JOSÉ LUIS MUÑOZ
Segunda incursión, y correlativa, del británico Alex Garland (Londres, 1970) en el cine bélico tras la muy inquietante y nada distópica Civil War que te atrapaba desde el instante cero y que resultaba muy creíble con lo que se cernía electoralmente en Estados Unidos y no es descartable que suceda tal como están las cosas con el emperador naranja, y aquí el director se va a Irak a hacer una reconstrucción hiperrealista de lo que es la guerra moderna sin hacer concesiones al espectador.
Basado en una historia real, y codirigida con Ray Mendoza, excombatiente de la invasión de Irak que colabora en el guion, el director de Ex machina y Aniquilación nos sumerge en el infierno de la guerra, en su violencia extrema y en su parte más sangrienta y menos gratificante. La película, basada en la experiencia personal del codirector y filmada casi en tiempo real, recoge uno de los episodios de esa desastrosa aventura colonial cimentada en una mentira y que destrozó Irak y convulsionó, aún más, el Oriente Medio.
Un pequeño comando militar de los Navy SEAL, tropa de élite de EE.UU., toma posiciones en una vivienda aleatoriamente escogida por la noche, confina a sus asustados residentes en su sótano y se parapeta tras las ventanas esperando acontecimientos en una zona en donde la insurgencia es destacable. Tras una larga espera (los tiempos están muy medidos: el francotirador, echado sobre un colchón, observa aburrido y sudoroso, por el visor de su arma, todos los posibles sospechosos de yihadistas que se cruzan al otro lado de la calle cuando es de día) se desata el infierno de disparos, explosiones y frustradas operaciones de rescate por parte de otras unidades del ejército norteamericano.
Estamos asistiendo casi a un documental sino fuera porque los directores nos meten en ese infierno de disparos y sangre (dos de los soldados son víctimas de explosiones y el detalle de sus heridas y el realismo de sus alaridos de dolor son quizá lo más terrible del film). La película es una aventura bélica plena de adrenalina que remite a obras maestras del cine bélico por su precisión, dramatismo y realismo: La chaqueta metálica de Stanley Kubrick y Black Hawk derribado de Ridley Scott.

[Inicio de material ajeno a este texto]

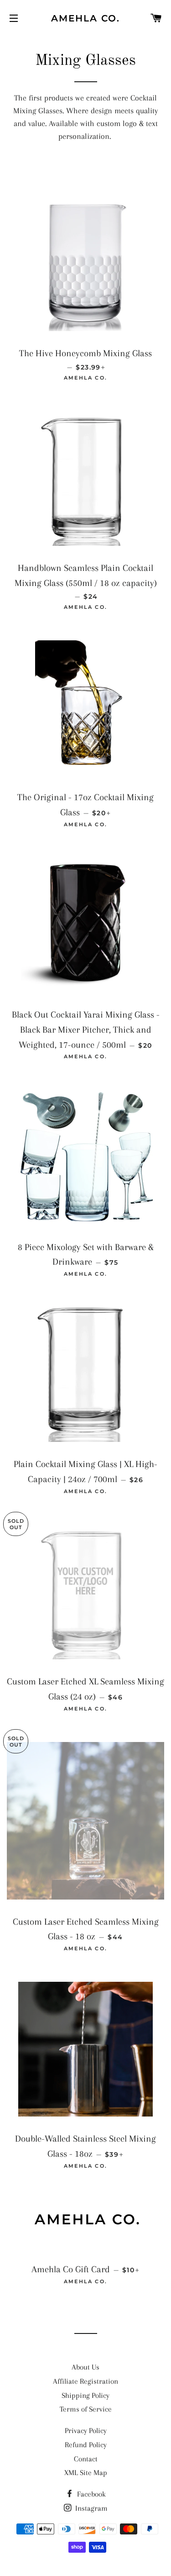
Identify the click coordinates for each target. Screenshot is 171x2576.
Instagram (90, 2508)
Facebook (90, 2494)
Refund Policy (86, 2444)
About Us (85, 2367)
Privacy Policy (86, 2430)
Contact (86, 2459)
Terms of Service (86, 2409)
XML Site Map (85, 2472)
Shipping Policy (85, 2395)
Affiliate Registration (85, 2381)
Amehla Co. (85, 18)
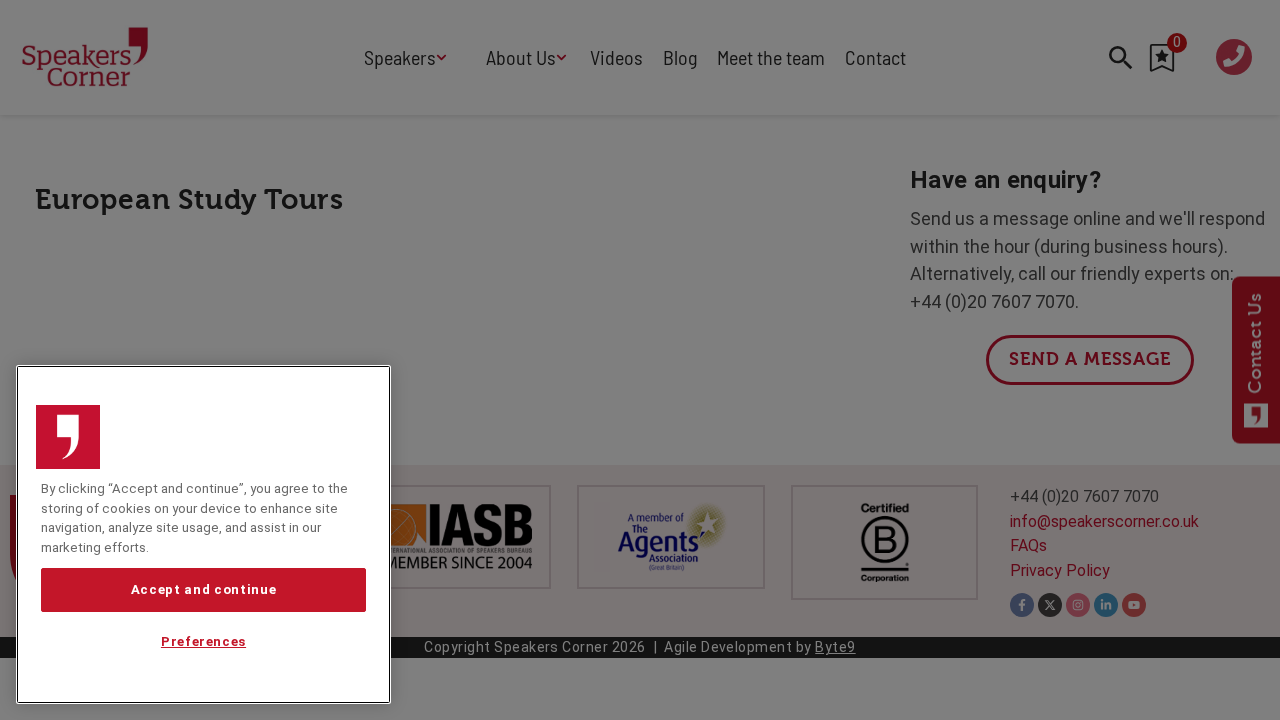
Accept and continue (203, 589)
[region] (203, 534)
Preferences (203, 642)
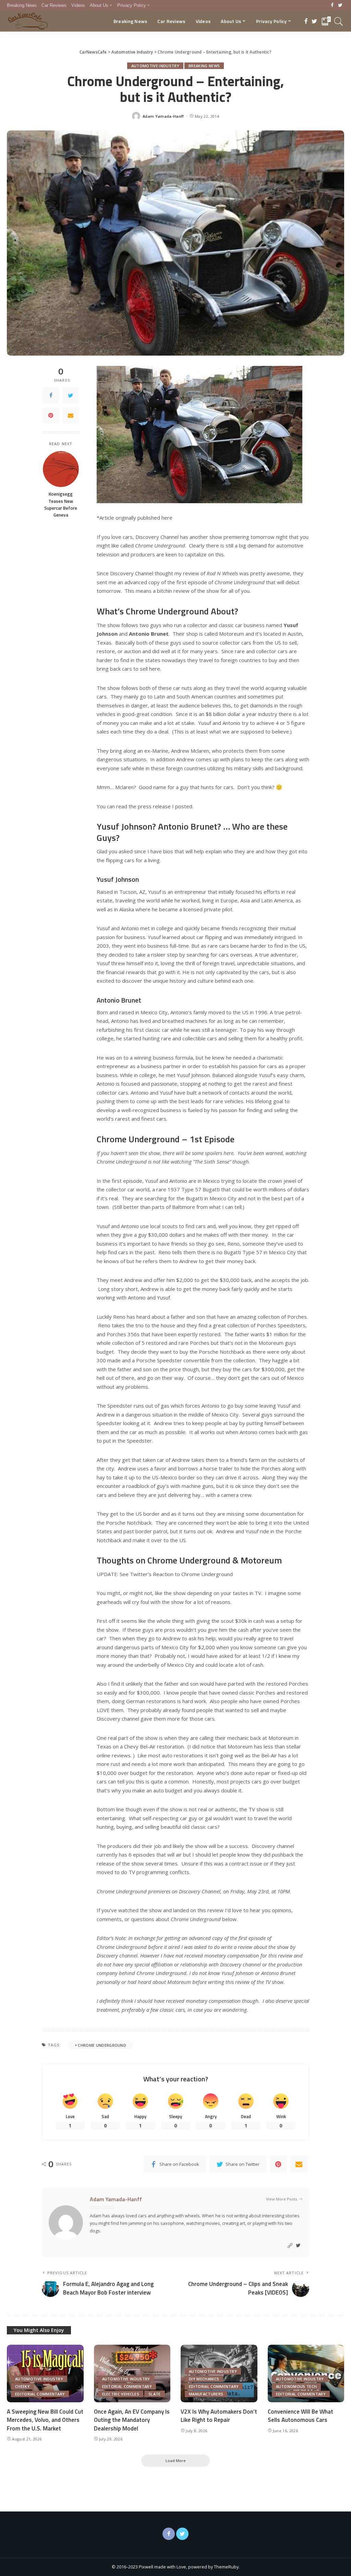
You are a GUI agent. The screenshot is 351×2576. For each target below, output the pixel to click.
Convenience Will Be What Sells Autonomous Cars (300, 2416)
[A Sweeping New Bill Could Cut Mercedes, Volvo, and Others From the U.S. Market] (45, 2373)
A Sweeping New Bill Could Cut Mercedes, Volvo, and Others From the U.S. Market (45, 2420)
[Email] (70, 415)
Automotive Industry (155, 65)
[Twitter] (340, 5)
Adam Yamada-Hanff (163, 116)
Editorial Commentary (40, 2393)
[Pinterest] (51, 415)
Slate (154, 2393)
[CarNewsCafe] (28, 21)
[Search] (338, 21)
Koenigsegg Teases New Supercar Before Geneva (60, 504)
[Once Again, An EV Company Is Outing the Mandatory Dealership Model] (132, 2373)
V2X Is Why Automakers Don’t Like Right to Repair (219, 2416)
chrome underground (102, 2045)
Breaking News (204, 65)
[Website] (290, 2245)
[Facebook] (332, 5)
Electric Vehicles (120, 2393)
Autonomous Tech (296, 2386)
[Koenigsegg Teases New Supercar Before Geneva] (61, 469)
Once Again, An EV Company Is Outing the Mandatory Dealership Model (132, 2420)
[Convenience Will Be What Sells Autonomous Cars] (306, 2373)
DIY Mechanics (204, 2378)
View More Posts (281, 2199)
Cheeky (22, 2386)
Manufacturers (206, 2393)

Garland y Mendoza huyen de toda sutileza para mostrarnos el aspecto más sucio de una guerra que no tiene nada de heroico. Quizá el espectador eche en falta un cierto espíritu crítico de todo eso que está sucediendo, del por qué esos tipos jóvenes y aguerridos se juegan la vida y disparan a lo que se mueve. La familia iraquí, a la que confiscan su casa y se la destrozan, es la verdadera víctima, y por extensión toda la población de ese país invadido que sufrió la violencia del ejército más poderoso del mundo que se caracteriza por minimizar sus bajas desde la guerra de Vietnam y aumentar exponencialmente las del adversario a costa de civiles (lección bien aprendida por Israel, o viceversa). Los Navy SEAL, que hacen bien su trabajo (matar lo mejor posible sin hacerse muchas consideraciones), se creen los buenos que están allí para combatir a los malos, en un retorcimiento de la realidad cuando son invasores ilegales repelidos por resistentes de un país masacrado.
Pero Warfare, tiempo de guerra, al margen de consideraciones morales y su apoliticismo, es un espectáculo dantesco y uno sale de la sala palpándose el cuerpo por si ha resultado herido durante la refriega. Quizá, sin pretenderlo (algunos le echan en cara a la película de ser un panfleto publicitario de las fuerzas armadas estadounidenses), esta sea una película antibelicista, aunque habrá quien, viéndola, vaya a enrolarse en cualquier guerra. Un corolario de actores tan absolutamente desconocidos como eficaces, humanos en su desesperación, miedo, dolor y espíritu de solidaridad (la única virtud que se aprecia en el grupo), redondea esta experiencia extrema de la que es difícil salir sin ser salpicado.